YOUR ASSIGNMENT
Give back all of the records underneath exactly, with no omissions.

EXTRACTED INFORMATION
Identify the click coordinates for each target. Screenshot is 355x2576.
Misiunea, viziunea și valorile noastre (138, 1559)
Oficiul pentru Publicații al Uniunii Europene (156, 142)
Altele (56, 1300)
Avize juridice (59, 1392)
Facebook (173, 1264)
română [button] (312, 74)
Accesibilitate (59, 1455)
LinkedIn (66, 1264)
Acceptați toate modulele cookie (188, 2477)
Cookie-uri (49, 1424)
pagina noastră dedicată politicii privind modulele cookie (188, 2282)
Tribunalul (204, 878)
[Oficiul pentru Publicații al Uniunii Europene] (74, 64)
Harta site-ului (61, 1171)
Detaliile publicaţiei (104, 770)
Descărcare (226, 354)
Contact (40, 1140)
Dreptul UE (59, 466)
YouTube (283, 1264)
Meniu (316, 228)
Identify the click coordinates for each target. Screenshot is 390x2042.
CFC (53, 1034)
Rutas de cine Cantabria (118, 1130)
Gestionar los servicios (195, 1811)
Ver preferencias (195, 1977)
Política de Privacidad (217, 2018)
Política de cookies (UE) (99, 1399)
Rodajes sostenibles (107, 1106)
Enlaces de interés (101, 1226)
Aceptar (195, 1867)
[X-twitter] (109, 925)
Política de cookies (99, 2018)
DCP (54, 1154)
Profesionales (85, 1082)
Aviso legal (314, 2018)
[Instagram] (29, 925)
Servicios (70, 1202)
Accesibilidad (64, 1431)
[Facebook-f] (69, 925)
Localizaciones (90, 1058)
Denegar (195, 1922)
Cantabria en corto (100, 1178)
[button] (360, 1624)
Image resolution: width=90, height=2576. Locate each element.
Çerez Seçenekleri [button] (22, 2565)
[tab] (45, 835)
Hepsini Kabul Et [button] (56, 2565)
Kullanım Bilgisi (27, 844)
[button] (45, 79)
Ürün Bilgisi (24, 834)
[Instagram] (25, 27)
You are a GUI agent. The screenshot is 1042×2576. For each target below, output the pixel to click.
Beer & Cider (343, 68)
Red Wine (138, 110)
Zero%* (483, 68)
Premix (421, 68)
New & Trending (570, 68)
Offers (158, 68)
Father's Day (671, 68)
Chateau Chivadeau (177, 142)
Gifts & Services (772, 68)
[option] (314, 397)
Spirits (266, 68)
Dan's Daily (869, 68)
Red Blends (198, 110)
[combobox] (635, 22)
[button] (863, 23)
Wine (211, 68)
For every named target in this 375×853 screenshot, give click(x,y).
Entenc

RESULT OF THE EXERCISE
Identify the click coordinates for each target. Screenshot is 355x2576.
Misiunea, viziunea și valorile noastre (138, 1559)
Oficiul pentru Publicații al Uniunii Europene (156, 142)
Altele (56, 1300)
Avize juridice (59, 1392)
Facebook (173, 1264)
română [button] (312, 74)
Accesibilitate (59, 1455)
LinkedIn (66, 1264)
Acceptați toate modulele cookie (188, 2477)
Cookie-uri (49, 1424)
pagina noastră dedicată politicii privind modulele cookie (188, 2282)
Tribunalul (204, 878)
[Oficiul pentru Publicații al Uniunii Europene] (74, 64)
Harta site-ului (61, 1171)
Detaliile publicaţiei (104, 770)
Descărcare (226, 354)
Contact (40, 1140)
Dreptul UE (59, 466)
YouTube (283, 1264)
Meniu (316, 228)
Identify the click coordinates for each target. Screenshot is 390x2042.
CFC (53, 1034)
Rutas de cine Cantabria (118, 1130)
Gestionar los servicios (195, 1811)
Ver preferencias (195, 1977)
Política de Privacidad (217, 2018)
Política de cookies (UE) (99, 1399)
Rodajes sostenibles (107, 1106)
Enlaces de interés (101, 1226)
Aceptar (195, 1867)
[X-twitter] (109, 925)
Política de cookies (99, 2018)
DCP (54, 1154)
Profesionales (85, 1082)
Aviso legal (314, 2018)
[Instagram] (29, 925)
Servicios (70, 1202)
Accesibilidad (64, 1431)
[Facebook-f] (69, 925)
Localizaciones (90, 1058)
Denegar (195, 1922)
Cantabria en corto (100, 1178)
[button] (360, 1624)
Image resolution: width=90, height=2576. Locate each element.
Çerez Seçenekleri [button] (22, 2565)
[tab] (45, 835)
Hepsini Kabul Et [button] (56, 2565)
Kullanım Bilgisi (27, 844)
[button] (45, 79)
Ürün Bilgisi (24, 834)
[Instagram] (25, 27)
You are a GUI agent. The screenshot is 1042×2576. For each target below, output the pixel to click.
Beer & Cider (343, 68)
Red Wine (138, 110)
Zero%* (483, 68)
Premix (421, 68)
New & Trending (570, 68)
Offers (158, 68)
Father's Day (671, 68)
Chateau Chivadeau (177, 142)
Gifts & Services (772, 68)
[option] (314, 397)
Spirits (266, 68)
Dan's Daily (869, 68)
Red Blends (198, 110)
[combobox] (635, 22)
[button] (863, 23)
Wine (211, 68)
For every named target in this 375×853 screenshot, give click(x,y).
Entenc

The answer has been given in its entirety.